Carter is hot cocoa with marshmallows. Sometimes I wish he'd be a shot of absinthe.

But I love him. And he is everything I could ever want. This is just a lull. So, I go with the routine, sliding my panties to the floor and mounting him.

“Mmmm, Vesper,” he groans as I rub myself against him. I'm not wet, so I can't slide onto him. I keep kissing him, faking passion in hope things will turn. That his kiss, like a flame to gasoline, will light me up, but nothing sparks. I feel safe. I feel secure in arms. But today, I can't feel aroused.

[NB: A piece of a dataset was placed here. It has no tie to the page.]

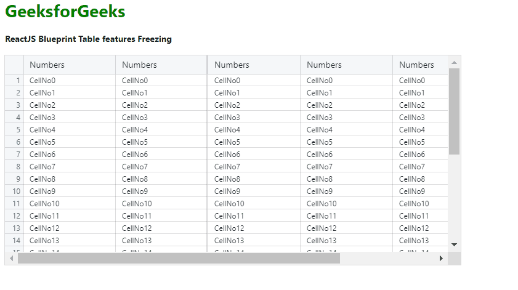
Task: Select the fourth Numbers column header
Action: click(x=346, y=65)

I kiss Carter's neck, closing my eyes to imagine the ones I saw at the library. Imagining him coming into the restaurant where I work a few nights a week. It's empty, so most of the lights are off. I can barely make him out, but those eyes tell me everything I need to know. I tell him I'm about to close up. He says he just wants a piece of pie. I relent. I go behind the counter and turn away from him to reach into the pie case. Then I feel his breath on my neck. I startle, but I don't scream.

“Don't turn around,” he rasps, reaching his right hand down my thigh, sliding it up and lifting my skirt. He pulls my panties to the side as his other hand reaches up and grips my neck.

“Don't say a word,” he whispers, clenching his fingers around my airway. He tugs my underwear down roughly, so that it rests halfway down my thighs, and then he pushes his way into me. I'm wet. So wet. And I let him pump into me. Dark. Dirty. Forbidden. A secret I will keep from my family. I'll tell myself it's fear that keeps me quiet. But it's because I didn't fight. I let him take me. He smelled the need, like an animal sniffing out prey, and he pounced.

As the stranger grunts into my ear, I tighten around his thickness. A swelling in my belly overwhelms me, taking my breath away.

I open my eyes. “Carter!” I call out. That's how I convince myself that this is okay. It's still Carter inside of me. My skin touching his skin. His brown eyes I stare into. His name I call out when I finally come. He doesn't need to know I just let a stranger fuck me, using his body as a proxy.

“Oh baby,” he utters, pumping himself inside of me. I watch the pleasure roll over his face as my orgasm weakens. If I had kept my eyes closed, if I had imagined the stranger, it would have gripped me. It would have taken my breath away. But I can't do that to Carter. So I rejoin him, and instead of that build up exploding like a bomb, it fizzles like a bum fire cracker.

Nonetheless, we come together. I collapse onto him for a second before rolling away and onto the bed, feeling unfulfilled. Feeling a tension between my legs that begs for a stronger release. Carter lies down next to me, perching his head on his hand, smiling, taking me in.